ABOUT THIS EXERCISE
Return the data that follows exactly. Include every line.

TASK INPUT
......

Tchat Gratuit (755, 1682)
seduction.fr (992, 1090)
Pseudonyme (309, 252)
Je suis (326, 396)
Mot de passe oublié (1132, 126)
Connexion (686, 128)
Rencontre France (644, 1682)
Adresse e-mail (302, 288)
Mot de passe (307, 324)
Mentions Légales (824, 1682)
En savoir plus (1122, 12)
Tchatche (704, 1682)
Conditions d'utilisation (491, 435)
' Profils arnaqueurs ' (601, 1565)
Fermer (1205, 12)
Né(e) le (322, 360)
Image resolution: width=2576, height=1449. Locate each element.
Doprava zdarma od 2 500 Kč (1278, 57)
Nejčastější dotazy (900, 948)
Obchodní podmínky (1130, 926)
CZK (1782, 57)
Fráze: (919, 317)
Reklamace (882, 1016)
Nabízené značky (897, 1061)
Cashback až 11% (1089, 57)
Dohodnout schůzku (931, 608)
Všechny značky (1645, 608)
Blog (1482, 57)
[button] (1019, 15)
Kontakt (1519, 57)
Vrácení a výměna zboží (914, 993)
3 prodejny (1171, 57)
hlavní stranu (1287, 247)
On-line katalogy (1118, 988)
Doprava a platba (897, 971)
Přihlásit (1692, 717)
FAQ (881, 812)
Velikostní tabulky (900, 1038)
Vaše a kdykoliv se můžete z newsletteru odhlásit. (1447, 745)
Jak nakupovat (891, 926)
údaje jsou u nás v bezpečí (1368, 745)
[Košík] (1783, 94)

......

RESPONSE BOX
Tchat Gratuit (755, 1682)
seduction.fr (992, 1090)
Pseudonyme (309, 252)
Je suis (326, 396)
Mot de passe oublié (1132, 126)
Connexion (686, 128)
Rencontre France (644, 1682)
Adresse e-mail (302, 288)
Mot de passe (307, 324)
Mentions Légales (824, 1682)
En savoir plus (1122, 12)
Tchatche (704, 1682)
Conditions d'utilisation (491, 435)
' Profils arnaqueurs ' (601, 1565)
Fermer (1205, 12)
Né(e) le (322, 360)
Image resolution: width=2576, height=1449. Locate each element.
Doprava zdarma od 2 500 Kč (1278, 57)
Nejčastější dotazy (900, 948)
Obchodní podmínky (1130, 926)
CZK (1782, 57)
Fráze: (919, 317)
Reklamace (882, 1016)
Nabízené značky (897, 1061)
Cashback až 11% (1089, 57)
Dohodnout schůzku (931, 608)
Všechny značky (1645, 608)
Blog (1482, 57)
[button] (1019, 15)
Kontakt (1519, 57)
Vrácení a výměna zboží (914, 993)
3 prodejny (1171, 57)
hlavní stranu (1287, 247)
On-line katalogy (1118, 988)
Doprava a platba (897, 971)
Přihlásit (1692, 717)
FAQ (881, 812)
Velikostní tabulky (900, 1038)
Vaše a kdykoliv se můžete z newsletteru odhlásit. (1447, 745)
Jak nakupovat (891, 926)
údaje jsou u nás v bezpečí (1368, 745)
[Košík] (1783, 94)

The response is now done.